2523581 2023-08-12 17:17:39.512 GMT LOG:  redo starts at 0/41F155B8
2523581 2023-08-12 17:17:39.512 GMT LOG:  record length 1073740879 at 0/41F155F0 too long
2523581 2023-08-12 17:17:39.512 GMT LOG:  redo done at 0/41F155B8 system usage: CPU: user: 0.00 s, system: 0.00 s,
elapsed:0.00 s
 

Any user could call pg_logical_emit_message() to silently terminate the WAL
stream, which is far worse than the original bug.  So far, I'm seeing one way
to clearly fix $SUBJECT without that harm.  When a record header spans a page
boundary, read the next page to reassemble the header.  If
!ValidXLogRecordHeader() (invalid xl_rmid or xl_prev), treat as end of WAL.
Otherwise, read the whole record in chunks, calculating CRC.  If CRC is
invalid, treat as end of WAL.  Otherwise, ereport(FATAL) for the oversized
record.  A side benefit would be avoiding useless large allocations (1GB
backend, 4GB frontend) as discussed upthread.  May as well do the xl_rmid and
xl_prev checks in all branches, to avoid needless XLogRecordMaxSize-1
allocations.  Thoughts?  For invalid-length records in v16+, since every such
record is end-of-wal or corruption, those versions could skip the CRC.
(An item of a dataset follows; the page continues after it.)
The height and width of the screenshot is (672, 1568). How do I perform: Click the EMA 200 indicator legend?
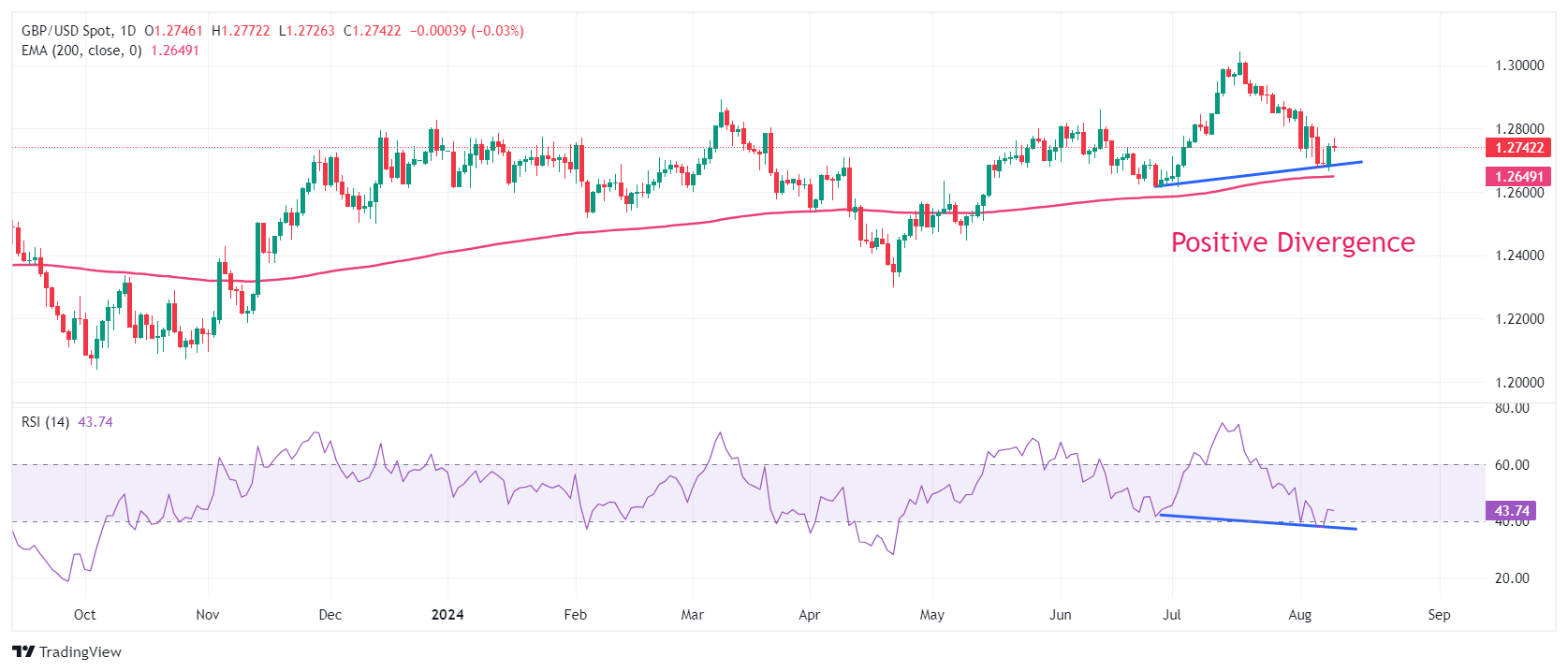tap(81, 51)
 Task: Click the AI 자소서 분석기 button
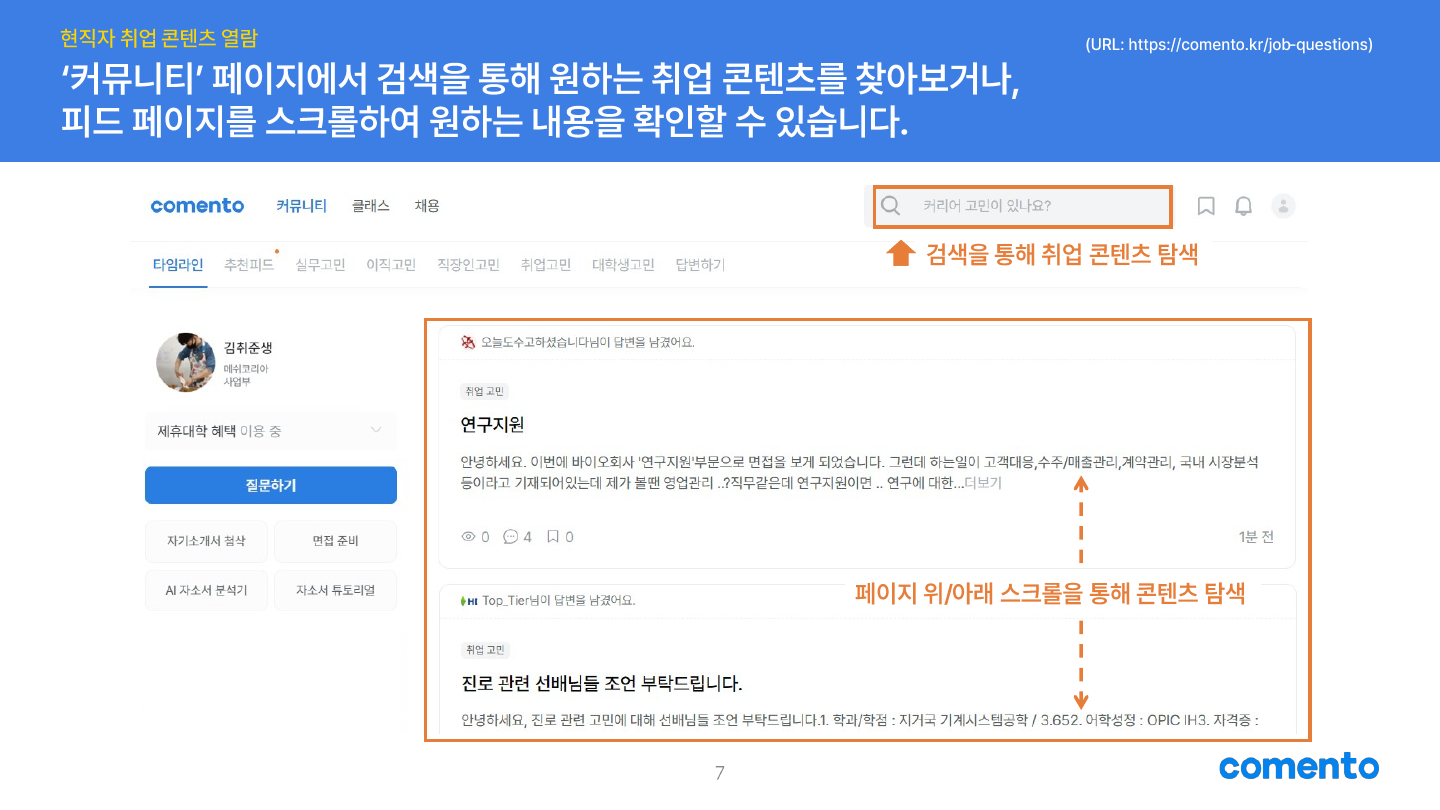tap(206, 590)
As an alternative, zeroing recycled pages could remove "most of" the spurious
errors without adding silent data loss.  I considered another alternative of
back-patching XLogRecordMaxSize and proceeding with a patch like v1, but that
wouldn't help with records in existing WAL archives.  Of course, we could also
choose to leave $SUBJECT unfixed in v15-.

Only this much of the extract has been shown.